Dugaan “Jual Beli Kursi“
Iwan menjelaskan, dari 24 siswa yang masuk/ke Dapodik, tidak semuanya berasal dari Ciater. Ia mencurigai terjadinya jual beli ‘kursi’.
“Ternyata tidak semuanya warga Ciater. Ada sebagian dimanfaatkan anak daerah lain,” kata Iwan.
Anak-anak tersebut, menurut Iwan telah menjadi korban akibat tidak konsistennya regulasi yang dilakukan oleh KCD.
“Apakah hal ini mau dibiarkan atas nama regulasi? Regulasinya apa, SK. Kami menyakini kami benar,” tegasnya.
Keterangan KCD: 24 Siswa Daftar Offline
Humas KCD Pendidikan Wilayah IV Disdik Provinsi Jawa Barat, Naufal Ridwan menjelaskan, terkait SK tersebut perlu dipahami secara komprehensif.
“Namun perlu penjelasan lebih komprehensif terkait SK tersebut. Jangan sampai dengan adanya SK itu menjadi menyalah arti kan segala maksud dan tujuannya,” kata Naufal kepada Cluetoday, melalui Whatsapp.
Naufal menyebut, 24 siswa yang tidak masuk Dapodik tersebut mendaftar PPDB melalui pendaftaaran luring. Tidak sesuai aturan PPDB yang melalui sistem daring.
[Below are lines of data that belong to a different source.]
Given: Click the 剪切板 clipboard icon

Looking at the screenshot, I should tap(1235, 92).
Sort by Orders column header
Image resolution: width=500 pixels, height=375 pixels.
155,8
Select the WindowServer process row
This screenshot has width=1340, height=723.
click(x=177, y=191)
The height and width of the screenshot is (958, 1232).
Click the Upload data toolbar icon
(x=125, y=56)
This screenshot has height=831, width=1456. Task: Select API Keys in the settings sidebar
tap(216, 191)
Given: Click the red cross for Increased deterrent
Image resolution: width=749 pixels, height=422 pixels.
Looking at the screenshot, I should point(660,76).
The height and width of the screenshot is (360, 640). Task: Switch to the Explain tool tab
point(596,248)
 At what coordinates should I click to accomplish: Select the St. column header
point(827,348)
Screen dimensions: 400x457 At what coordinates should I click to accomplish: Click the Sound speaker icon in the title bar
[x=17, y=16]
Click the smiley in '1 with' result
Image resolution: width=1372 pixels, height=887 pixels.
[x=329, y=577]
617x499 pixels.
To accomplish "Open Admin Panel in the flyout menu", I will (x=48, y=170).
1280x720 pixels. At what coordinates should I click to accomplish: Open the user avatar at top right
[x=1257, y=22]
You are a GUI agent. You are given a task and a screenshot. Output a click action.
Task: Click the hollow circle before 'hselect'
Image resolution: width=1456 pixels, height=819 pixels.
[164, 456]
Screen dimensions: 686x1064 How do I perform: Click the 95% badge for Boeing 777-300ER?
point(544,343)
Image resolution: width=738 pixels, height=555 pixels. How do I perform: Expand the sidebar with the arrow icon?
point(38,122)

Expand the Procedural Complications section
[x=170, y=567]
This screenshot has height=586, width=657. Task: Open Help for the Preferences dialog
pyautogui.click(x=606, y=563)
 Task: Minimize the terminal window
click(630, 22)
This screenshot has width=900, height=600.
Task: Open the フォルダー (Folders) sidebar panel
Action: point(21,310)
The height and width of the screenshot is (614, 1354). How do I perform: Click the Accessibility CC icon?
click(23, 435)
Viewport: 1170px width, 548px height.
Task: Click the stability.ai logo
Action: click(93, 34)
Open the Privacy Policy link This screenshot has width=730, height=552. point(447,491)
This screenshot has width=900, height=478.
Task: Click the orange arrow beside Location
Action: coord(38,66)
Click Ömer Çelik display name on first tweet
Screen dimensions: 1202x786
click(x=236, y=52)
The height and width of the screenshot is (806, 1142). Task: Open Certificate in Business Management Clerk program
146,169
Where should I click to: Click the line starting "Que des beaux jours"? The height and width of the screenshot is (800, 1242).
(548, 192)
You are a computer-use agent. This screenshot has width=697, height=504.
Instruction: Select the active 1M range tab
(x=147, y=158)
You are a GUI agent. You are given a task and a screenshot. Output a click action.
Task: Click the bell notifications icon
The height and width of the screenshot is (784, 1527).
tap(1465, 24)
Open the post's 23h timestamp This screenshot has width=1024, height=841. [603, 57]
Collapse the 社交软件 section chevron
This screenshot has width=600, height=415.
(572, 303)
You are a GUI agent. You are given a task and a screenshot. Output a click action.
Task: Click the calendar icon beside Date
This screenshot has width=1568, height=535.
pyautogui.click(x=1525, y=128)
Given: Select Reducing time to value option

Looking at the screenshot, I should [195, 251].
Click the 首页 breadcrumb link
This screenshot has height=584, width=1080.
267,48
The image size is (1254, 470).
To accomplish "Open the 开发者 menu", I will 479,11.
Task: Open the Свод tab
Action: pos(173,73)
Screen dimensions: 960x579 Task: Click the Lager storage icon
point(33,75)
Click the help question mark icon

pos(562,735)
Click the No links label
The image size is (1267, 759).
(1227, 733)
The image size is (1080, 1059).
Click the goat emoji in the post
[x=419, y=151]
“Pelaksanaan PPDB itu dilakukan secara Online. Sedangkan siswa yang 24 orang itu dimasukan secara offline. Ini jelas menyalahi aturan,” ungkapnya, tanpa menyebut pihak yang melakukan itu.
Meski begitu, Naufal menyebut, permasalahan ini sudah dalam penanganan Sekolah sesuai arahan KCD dan Disdik Provinsi Jawa Barat.
“Ijin kami sampaikan untuk permasalahan 24 siswa Jalancagak sudah di tangani oleh Manajemen Sekolah. Tentunya atas sepengetahuan Cabang Dinas dan arahan dari Disdik Jabar,” jelasnya.
Cluetoday mencoba mendatangi pihak sekolah. Namun belum berhasil. Usai viralnya permasalahan ini, di Gerbang Sekolah dipasang spanduk bertulis “Yang Tidak Berkepentingan, Dilarang Masuk”.
Urgensi Berdirinya Sekolah Menengah Negeri di Ciater
Upaya mendirikan SMA Negeri di Ciater telah dimulai sejak 2020 lalu. Namun tidak masuk program prioritas pembangunan sekolah baru di Provinsi Jawa Barat.
Padahal, menurut Iwan, kebutuhan masyarakat Ciater mendaftarkan anak-anaknya ke sekolah SMA Negeri sederajat, mendesak dipenuhi. SMA Negeri terdekat dari Ciater hanya SMA Negeri Jalancagak yang berjarak 8 KM.
Iwan menduga, lambatnya realisasi ini dikarenakan terjadi kongkalikong dengan salah satu sekolah swasta. Akibat perebutan calon siswa pendaftar.
“Solusi kedepan, hadirkan SMA Negeri. Namun disini terjadi kongkalikong pemangku kebijakan dengan sekolah swasta,” ucap Iwan.
Alasannya, cerita Iwan, lulusan SMP di Ciater 520 siswa. Namun yang masuk ke SMK Swasta hanya 24. Sehingga kala itu, disimpulkan oleh KCD, minat warga Ciater malanjutkan sekolah ke SMA, rendah.
Padahal, menurutnya, dari 24 itu, melanjutkan sekolah ke luar Ciater. Sehingga ia menegaskan, kebutuhan adanya SMA di Ciater sudah mendesak.
“Inikan sisanya melanjutkan keluar daerah. Mestinya berpikir seperti itu,” jelasnya.